Solar power production, which can be constructed very quickly at a lower cost than wind and geothermal plants, doesn’t require water, causes no emissions and pollution, and will be “tucked in behind hedgerows so will disappear on the landscape”, so local authorities find them attractive, he said.

The venture will increase New Zealand’s solar generation eightfold, injecting sustainable, renewable power into the electricity grid during the day time and helping reduce the country’s reliance on fossil fuels, said Holden, a dual Canada New Zealand citizen with a 35 year executive and investment career in the energy sector in both countries.

He is a former chief executive of Pulse Energy and TransAltaNZ, which in the emerging deregulated energy sector post-1995, held the largest retail market share in the country.

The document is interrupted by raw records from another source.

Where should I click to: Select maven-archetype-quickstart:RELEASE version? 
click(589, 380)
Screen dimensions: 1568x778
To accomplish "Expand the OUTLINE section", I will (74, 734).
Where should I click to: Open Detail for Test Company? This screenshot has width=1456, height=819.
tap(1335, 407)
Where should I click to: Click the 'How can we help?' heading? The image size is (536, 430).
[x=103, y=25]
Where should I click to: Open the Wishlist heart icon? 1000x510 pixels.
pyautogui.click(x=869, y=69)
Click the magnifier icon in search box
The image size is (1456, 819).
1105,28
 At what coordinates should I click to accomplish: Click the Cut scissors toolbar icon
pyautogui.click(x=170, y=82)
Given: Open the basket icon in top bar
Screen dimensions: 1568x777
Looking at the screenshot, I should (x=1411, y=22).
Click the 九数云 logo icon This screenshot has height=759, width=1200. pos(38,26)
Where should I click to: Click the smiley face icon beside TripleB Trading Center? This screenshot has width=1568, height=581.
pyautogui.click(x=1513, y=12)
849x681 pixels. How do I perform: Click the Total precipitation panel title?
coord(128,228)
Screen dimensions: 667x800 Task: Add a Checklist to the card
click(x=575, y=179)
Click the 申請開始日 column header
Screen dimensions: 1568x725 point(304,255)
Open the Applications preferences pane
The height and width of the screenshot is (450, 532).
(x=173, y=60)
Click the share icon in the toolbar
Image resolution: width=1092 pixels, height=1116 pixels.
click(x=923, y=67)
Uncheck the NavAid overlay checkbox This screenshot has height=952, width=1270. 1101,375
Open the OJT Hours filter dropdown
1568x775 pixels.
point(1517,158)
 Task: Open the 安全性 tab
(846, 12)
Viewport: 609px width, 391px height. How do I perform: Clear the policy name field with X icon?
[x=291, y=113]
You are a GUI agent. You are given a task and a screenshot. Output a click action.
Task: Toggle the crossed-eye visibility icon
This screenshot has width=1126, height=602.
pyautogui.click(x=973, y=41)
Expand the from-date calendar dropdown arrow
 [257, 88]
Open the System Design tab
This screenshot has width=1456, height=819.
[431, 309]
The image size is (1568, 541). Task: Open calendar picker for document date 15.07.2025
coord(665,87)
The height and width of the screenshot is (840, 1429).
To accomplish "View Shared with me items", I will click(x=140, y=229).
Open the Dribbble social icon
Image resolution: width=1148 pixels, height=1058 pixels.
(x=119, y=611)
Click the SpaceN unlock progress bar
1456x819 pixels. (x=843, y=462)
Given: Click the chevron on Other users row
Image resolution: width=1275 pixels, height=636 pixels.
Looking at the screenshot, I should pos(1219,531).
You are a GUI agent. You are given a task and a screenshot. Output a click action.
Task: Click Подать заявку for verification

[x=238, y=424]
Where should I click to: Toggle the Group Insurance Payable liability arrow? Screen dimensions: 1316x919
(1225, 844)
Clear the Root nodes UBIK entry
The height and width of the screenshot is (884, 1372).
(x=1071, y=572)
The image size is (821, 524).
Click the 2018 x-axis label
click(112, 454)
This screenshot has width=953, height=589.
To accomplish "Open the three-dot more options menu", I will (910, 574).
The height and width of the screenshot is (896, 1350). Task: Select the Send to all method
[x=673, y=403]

Holden said the technology used – a total of 500,000 panels imported from industry leader China – will be the most advanced available today, but the most innovative part of the venture was building one big power plant in five locations while retaining productive land use underneath.

The panels will be 2.3m above ground when in the flat position, allowing farming underneath, and will rotate to follow the sun. They will be placed 10-13m apart so a tractor can move between rows.

“From a distance it will look like they will look like a vineyard or an avocado farm. We wanted to keep the productive value of the land intact.”

While the technology is imported, local electricity distribution companies will be involved in the “big ticket” interconnection work, Holden said. Each farm will host between 70,000 and 170,000 solar panels.

Lodestone was founded last year by New Zealand software entrepreneurs Guy and Sue Haddleston, who hold 30.4 per cent of the company, and Holden. Together with 20 other private investors, they will fund the first phase of development to construction, costing $40m to $45m.

Then the company will seek more investor capital and bank funding, probably in six to nine months, Holden said.

The company owns the farms but will lease them to professional farmers and growers, for the best production use for the area.

The raising of the panels meant about 85 per cent of agriculture production could continue after the panels are installed. It also means if the farms are flooded, electricity production isn’t disrupted.

Holden said the venture’s development manager has just developed Canada’s biggest solar farm through his company Greengate.

New Zealand received high levels of sunshine, with above-average solar radiation occurring in most of coastal North Island and the central South Island, he said.

The first five farms were located in the country’s sunbelt – between the 34th and 39th parallel – placing them at the equivalent latitude of the Mediterranean and Southern California, where solar generation is common.

“In addition, the electricity market welcomes distributed generation, particularly in areas where demand is growing and electrical transmission is constrained.”